• [Text]
=-=-=

Looking Ahead to a Tight Oil Market

Topics: Commodities, Energy, Oil, Stocks

“Over the longer-term, ESG-led activist investors have all but ensured non-OPEC production will fall dramatically, leaving OPEC with increased market share and pricing power.”

 

Over the past 18 months, oil markets experienced their largest dislocation in history. Because of COVID-19 restrictions, demand collapsed, and inventories swelled. Prices fell to a previously unthinkable -$37 per barrel in April 2020 as traders were forced to pay to have crude taken off their hands. At the same time, producers rushed to shut-in production and curtail drilling activity. While investors panicked, we turned to our models and concluded the market would tighten much faster than anyone thought possible. We doubled our oil and gas exposure through 2Q 2020 and have enjoyed the rebound ever since.

 

Our bullish thesis was based on much stronger-than-consensus demand estimates and ongoing challenges with non-OPEC+ production. We made several predictions – some that were quite radical at the time – and concluded the crude oil market would shift into deficit by summer 2020, causing inventories to normalize as soon as mid-2021.

 

Since we first made our prediction last spring, inventories have indeed fallen at the fastest rate on record. After peaking at 178 mm bbl above 10-year seasonal averages, US core petroleum inventories are now 34 mm bbl below 10-year averages – the lowest reading in nearly two decades. On a global basis, inventories peaked at 388 mm bbl above seasonal averages last June and as of May 2021 are only 40 mm bbl above average. Given recent trends, we believe global inventories are likely turning negative relative to seasonal averages, in line with our original predictions.

=-=-=

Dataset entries
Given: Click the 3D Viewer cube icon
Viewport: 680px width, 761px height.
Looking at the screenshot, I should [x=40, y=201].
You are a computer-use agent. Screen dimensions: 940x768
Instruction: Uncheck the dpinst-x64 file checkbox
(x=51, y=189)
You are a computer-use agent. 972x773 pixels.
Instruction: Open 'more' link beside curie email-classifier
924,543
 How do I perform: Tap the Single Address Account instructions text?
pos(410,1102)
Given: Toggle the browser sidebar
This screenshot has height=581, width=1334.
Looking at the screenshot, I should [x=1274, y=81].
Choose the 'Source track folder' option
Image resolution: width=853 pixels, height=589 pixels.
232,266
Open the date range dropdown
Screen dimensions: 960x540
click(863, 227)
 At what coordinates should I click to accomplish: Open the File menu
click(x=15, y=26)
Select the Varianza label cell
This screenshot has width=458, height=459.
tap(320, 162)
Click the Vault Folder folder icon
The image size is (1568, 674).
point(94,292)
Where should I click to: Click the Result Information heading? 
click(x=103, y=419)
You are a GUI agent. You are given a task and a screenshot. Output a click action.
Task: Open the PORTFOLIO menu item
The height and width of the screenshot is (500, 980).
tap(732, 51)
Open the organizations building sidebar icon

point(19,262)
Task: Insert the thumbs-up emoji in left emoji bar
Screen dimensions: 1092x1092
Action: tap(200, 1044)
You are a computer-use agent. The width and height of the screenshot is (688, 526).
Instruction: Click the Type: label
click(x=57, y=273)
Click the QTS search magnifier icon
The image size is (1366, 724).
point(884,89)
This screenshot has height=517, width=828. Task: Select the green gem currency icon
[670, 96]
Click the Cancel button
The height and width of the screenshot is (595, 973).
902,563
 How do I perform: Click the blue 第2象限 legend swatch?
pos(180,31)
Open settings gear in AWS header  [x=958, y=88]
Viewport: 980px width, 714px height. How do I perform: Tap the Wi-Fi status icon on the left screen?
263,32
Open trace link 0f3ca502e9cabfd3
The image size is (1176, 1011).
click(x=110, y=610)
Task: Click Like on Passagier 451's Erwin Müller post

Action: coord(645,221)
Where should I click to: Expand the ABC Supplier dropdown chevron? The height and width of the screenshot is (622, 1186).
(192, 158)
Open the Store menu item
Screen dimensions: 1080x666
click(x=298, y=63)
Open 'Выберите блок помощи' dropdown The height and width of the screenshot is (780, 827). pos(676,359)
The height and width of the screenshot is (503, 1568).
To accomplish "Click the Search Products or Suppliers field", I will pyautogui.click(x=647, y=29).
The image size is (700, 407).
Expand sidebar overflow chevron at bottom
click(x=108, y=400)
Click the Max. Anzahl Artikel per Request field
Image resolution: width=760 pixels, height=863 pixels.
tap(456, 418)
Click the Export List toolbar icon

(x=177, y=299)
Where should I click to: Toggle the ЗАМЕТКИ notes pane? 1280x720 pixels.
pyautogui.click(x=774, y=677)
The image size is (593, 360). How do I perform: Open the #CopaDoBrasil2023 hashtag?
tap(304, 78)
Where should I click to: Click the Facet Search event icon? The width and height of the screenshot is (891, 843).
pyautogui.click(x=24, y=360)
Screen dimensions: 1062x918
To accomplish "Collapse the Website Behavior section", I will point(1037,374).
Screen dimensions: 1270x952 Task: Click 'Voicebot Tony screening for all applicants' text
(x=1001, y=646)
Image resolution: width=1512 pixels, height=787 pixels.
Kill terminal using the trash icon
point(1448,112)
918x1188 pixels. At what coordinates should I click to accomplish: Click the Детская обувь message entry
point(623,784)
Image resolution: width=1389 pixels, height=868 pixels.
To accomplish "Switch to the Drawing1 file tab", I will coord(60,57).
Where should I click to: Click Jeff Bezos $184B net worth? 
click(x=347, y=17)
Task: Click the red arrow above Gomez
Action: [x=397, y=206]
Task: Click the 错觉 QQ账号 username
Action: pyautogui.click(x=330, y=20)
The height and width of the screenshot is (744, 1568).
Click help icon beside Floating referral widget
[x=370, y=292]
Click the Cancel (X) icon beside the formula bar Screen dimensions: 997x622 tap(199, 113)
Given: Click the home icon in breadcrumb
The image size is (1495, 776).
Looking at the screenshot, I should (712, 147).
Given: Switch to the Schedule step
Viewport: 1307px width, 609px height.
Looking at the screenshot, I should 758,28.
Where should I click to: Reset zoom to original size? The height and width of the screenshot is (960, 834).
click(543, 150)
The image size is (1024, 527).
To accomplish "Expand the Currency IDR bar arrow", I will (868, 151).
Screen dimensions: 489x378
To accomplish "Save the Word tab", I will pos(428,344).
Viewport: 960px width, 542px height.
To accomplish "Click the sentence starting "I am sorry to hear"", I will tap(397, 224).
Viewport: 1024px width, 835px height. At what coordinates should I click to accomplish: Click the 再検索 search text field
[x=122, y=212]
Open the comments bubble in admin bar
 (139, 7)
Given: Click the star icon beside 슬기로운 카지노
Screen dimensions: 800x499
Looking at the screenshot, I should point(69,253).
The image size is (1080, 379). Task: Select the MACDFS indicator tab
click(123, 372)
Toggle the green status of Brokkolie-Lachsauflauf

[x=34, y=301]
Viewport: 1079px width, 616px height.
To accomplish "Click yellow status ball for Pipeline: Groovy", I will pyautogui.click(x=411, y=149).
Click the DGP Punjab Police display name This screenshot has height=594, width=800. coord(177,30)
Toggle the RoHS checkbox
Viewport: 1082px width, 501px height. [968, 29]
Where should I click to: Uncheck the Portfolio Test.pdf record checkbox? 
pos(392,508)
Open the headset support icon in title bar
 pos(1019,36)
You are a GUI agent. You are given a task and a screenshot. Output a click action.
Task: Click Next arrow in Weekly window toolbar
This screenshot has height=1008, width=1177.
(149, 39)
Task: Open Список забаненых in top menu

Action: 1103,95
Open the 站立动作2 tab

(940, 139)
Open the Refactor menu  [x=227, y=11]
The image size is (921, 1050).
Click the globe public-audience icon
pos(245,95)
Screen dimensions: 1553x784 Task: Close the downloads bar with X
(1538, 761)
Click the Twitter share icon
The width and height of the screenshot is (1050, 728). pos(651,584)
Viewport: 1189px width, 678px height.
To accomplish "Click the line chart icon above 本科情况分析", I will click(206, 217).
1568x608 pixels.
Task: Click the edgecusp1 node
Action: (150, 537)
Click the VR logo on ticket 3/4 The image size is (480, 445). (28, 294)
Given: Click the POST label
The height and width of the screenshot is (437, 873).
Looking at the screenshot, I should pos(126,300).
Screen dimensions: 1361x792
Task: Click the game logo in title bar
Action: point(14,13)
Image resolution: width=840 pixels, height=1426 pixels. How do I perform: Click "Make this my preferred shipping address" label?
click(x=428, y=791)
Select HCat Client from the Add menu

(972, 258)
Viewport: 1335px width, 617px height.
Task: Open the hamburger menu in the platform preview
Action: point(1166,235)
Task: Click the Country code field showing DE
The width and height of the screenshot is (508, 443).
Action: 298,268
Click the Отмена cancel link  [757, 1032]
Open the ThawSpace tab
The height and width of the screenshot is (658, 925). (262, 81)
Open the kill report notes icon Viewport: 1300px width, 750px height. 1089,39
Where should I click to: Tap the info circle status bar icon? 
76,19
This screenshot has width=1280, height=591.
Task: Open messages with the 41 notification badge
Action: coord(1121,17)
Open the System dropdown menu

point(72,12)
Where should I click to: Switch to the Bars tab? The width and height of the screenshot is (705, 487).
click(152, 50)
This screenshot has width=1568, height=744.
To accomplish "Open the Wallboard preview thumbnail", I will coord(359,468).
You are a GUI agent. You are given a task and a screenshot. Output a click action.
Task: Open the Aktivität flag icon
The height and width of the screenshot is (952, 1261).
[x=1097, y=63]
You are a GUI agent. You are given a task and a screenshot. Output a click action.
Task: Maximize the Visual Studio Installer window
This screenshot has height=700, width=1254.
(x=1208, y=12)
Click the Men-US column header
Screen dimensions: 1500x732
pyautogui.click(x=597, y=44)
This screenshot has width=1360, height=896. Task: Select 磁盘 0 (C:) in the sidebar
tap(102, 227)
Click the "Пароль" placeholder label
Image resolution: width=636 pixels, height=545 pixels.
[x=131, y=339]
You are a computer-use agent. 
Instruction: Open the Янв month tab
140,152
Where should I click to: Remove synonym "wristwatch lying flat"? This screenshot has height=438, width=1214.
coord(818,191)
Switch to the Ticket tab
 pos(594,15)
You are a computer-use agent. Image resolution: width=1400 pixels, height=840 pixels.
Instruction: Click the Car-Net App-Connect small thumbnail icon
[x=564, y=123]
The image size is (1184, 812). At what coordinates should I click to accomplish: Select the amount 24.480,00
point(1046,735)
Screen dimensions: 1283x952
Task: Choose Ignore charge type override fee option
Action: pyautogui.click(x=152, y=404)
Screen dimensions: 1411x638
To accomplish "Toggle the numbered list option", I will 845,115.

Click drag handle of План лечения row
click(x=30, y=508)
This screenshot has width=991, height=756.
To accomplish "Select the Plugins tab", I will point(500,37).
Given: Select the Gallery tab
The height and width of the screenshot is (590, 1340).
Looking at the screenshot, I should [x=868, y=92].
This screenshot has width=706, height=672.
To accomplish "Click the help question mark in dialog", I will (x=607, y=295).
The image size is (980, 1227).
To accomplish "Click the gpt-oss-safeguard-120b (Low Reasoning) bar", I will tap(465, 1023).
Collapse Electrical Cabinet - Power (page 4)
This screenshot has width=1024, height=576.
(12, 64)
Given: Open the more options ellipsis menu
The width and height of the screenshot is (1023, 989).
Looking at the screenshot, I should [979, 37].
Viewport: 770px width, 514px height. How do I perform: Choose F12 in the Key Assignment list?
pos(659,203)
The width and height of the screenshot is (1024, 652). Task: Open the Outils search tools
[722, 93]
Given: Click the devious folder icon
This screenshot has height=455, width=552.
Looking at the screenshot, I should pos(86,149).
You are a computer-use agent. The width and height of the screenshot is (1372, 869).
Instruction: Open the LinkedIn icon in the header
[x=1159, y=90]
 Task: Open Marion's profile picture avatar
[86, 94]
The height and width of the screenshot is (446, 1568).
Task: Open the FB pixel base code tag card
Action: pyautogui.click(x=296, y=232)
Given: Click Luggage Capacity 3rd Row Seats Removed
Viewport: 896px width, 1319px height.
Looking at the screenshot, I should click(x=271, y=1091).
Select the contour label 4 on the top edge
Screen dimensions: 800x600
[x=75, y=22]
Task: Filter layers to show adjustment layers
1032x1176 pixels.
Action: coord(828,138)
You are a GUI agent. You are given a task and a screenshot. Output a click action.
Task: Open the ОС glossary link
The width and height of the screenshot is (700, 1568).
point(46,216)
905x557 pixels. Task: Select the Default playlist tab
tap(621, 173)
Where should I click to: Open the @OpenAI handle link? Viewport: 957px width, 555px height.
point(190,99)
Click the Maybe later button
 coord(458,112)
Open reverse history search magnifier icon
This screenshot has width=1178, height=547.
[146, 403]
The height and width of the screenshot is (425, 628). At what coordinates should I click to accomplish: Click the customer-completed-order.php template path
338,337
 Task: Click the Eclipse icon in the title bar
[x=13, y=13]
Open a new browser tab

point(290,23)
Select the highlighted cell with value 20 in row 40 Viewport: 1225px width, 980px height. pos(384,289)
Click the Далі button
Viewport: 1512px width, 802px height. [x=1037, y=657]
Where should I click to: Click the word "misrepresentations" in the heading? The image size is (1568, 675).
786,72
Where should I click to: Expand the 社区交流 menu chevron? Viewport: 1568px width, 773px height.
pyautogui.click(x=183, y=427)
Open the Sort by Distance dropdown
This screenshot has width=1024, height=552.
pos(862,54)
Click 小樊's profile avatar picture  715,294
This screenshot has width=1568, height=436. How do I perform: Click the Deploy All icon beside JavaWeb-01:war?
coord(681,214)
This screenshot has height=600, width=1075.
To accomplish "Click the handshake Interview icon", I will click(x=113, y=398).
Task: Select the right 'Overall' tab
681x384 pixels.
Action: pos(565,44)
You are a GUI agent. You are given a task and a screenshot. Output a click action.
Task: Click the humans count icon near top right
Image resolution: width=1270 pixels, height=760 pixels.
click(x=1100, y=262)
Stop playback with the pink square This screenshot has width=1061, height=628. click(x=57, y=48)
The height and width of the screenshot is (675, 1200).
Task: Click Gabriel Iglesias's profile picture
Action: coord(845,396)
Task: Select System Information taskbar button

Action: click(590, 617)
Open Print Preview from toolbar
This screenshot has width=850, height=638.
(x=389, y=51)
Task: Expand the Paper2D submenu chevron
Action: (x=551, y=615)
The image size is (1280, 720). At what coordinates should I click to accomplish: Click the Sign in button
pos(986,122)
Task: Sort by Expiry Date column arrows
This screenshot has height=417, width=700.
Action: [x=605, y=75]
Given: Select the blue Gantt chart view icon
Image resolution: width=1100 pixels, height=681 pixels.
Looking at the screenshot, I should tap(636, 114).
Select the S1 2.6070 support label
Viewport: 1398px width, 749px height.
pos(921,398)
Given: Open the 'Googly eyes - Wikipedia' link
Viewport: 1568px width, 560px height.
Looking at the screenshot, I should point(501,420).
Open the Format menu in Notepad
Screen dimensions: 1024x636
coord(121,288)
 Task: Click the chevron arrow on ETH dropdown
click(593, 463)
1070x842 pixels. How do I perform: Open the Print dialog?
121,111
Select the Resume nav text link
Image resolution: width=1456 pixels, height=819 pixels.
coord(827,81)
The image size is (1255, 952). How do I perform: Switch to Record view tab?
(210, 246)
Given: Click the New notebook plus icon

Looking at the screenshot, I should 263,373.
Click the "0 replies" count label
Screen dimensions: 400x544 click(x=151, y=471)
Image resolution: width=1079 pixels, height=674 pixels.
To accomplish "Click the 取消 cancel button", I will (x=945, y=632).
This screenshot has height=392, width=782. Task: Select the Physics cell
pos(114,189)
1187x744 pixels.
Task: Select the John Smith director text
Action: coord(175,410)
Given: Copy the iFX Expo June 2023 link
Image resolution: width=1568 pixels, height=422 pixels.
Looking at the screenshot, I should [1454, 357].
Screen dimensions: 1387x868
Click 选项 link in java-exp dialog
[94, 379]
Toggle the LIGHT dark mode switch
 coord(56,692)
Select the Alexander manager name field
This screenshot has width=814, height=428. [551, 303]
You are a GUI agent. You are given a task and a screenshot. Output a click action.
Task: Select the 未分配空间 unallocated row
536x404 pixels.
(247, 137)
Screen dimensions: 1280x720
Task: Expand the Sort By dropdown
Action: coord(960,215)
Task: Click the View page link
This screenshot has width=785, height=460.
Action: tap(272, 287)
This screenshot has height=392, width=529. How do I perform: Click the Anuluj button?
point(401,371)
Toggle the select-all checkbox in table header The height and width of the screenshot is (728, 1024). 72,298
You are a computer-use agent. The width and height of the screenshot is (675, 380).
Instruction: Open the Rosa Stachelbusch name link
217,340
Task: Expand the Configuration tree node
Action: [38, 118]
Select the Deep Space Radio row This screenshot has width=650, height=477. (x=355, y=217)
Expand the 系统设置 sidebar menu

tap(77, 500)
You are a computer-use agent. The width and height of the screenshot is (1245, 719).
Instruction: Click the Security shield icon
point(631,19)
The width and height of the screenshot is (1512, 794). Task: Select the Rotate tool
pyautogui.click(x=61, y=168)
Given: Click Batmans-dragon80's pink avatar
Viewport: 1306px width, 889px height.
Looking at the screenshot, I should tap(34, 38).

=-=-=

• [Exercises to complete]
1. Answer these questions from the oil market text:
(a) What price per barrel did oil fall to in April 2020?
(b) What did the authors do to their oil and gas exposure through 2Q 2020?
(c) How far below 10-year averages are US core petroleum inventories now?
2. Write the next part of the oil market text, picking up after its final sentence.
The dataset entries have nothing to do with the oil market text.

• [Your responses]
1.
(a) -$37 per barrel.
(b) They doubled it.
(c) 34 mm bbl.

2.
 

2021.08 GR Blog 244 Chart 1

 

2021.08 GR Blog 244 Chart 2

 

Global oil markets are very tight. WTI and Brent both trade for $75 per barrel and the 12-month backwardation (an indication of physical tightness) is approaching its widest reading in years. Oil related equities have been strong performers as well, with the XOP ETF rising nearly 70% over the first half of 2021.

 

Despite the price action in both oil and oil-related equities, investors remain bearish. Shares outstanding of the XOP (a good proxy for generalist investor fund flows) increased less than 10% during the first half of 2021 despite the strong underlying performance. Investors today are fixated on two things: OPEC+ spare capacity and competition from EVs. While these factors need to be monitored, investors are ignoring how tight oil markets have become and how much tighter they will get as we progress through the rest of 2021 and 2022. Over the longer-term, ESG-led activist investors have all but ensured non-OPEC production will fall dramatically, leaving OPEC with increased market share and pricing power.